Home Multikernel Cloud Multikernel Sandbox Multikernel LiveUpdate Technology Roadmap FAQ Getting Started Blog About GitHub Schedule a Demo

Introducing DAXFS: A Shared Filesystem for Multi-Kernel and Multi-Host Environments

January 24, 2026 by Cong Wang, Founder and CEO

announcement open-source filesystem

Today we are open-sourcing DAXFS, a disaggregated filesystem for multi-kernel and multi-host shared memory. DAXFS is the storage layer that connects kernel instances in the Multikernel split-kernel architecture, and it is designed from the ground up to work across CXL-connected hosts sharing a common memory pool.

The Problem

Modern infrastructure faces a fundamental storage sharing problem at two levels.

Within a single machine, the split-kernel architecture runs multiple Linux kernels in parallel, each with its own CPU cores and memory. These kernels need to share data: container root filesystems, model weights, application state, and I/O buffers. Traditional filesystems do not solve this well. tmpfs and overlayfs are per-instance, requiring N copies of the same data for N kernels. erofs is read-only, and its fscache layer is per-kernel, so N kernels still mean N cache copies. Network filesystems add latency and serialization overhead that defeats the purpose of running on the same machine.

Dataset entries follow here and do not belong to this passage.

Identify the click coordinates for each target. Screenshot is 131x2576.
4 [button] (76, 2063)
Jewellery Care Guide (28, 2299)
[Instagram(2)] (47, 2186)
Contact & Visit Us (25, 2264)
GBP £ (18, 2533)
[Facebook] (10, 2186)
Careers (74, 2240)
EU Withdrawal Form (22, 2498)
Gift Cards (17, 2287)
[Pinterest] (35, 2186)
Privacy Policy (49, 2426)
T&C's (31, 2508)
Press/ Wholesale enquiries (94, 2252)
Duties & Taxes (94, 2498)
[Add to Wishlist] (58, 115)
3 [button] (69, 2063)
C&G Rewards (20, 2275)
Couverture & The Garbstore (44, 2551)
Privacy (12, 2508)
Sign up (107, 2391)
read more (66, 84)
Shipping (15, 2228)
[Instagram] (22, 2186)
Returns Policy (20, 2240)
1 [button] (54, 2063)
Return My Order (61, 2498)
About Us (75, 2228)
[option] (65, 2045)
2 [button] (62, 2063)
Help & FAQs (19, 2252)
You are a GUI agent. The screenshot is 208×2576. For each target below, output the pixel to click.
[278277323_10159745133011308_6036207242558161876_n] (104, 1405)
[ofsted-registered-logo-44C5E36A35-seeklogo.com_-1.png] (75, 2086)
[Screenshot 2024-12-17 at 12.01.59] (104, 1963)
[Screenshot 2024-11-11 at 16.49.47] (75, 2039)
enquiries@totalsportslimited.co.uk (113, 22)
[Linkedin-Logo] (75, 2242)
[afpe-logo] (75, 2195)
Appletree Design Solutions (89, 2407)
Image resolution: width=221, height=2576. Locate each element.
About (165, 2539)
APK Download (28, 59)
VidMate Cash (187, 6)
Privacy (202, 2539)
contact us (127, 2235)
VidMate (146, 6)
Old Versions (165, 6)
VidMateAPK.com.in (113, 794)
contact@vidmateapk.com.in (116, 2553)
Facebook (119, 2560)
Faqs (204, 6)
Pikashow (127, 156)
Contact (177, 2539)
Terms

Across multiple machines, CXL memory pooling is creating a new tier of shared, byte-addressable memory between hosts. Servers connected through CXL switches can access a common memory region with load/store semantics, but there is no filesystem designed to take advantage of this. Existing shared storage solutions rely on network protocols, distributed consensus, or single-master coordination, none of which are necessary when you have physically shared memory with atomic operations.

We needed a filesystem that serves shared data to multiple kernels and multiple hosts simultaneously, with zero-copy reads, lock-free writes, and no network round trips.

What is DAXFS

DAXFS is a Linux kernel filesystem that operates directly on DAX-capable memory: persistent memory (pmem), CXL-attached memory, or DMA buffers. It provides a standard POSIX interface so applications run unmodified, while the underlying storage is physically shared across all participants that mount the same memory region.

The key properties:

DAXFS is not for traditional disks. It requires byte-addressable memory with DAX support. The entire design assumes direct memory pointer access and synchronization with cmpxchg.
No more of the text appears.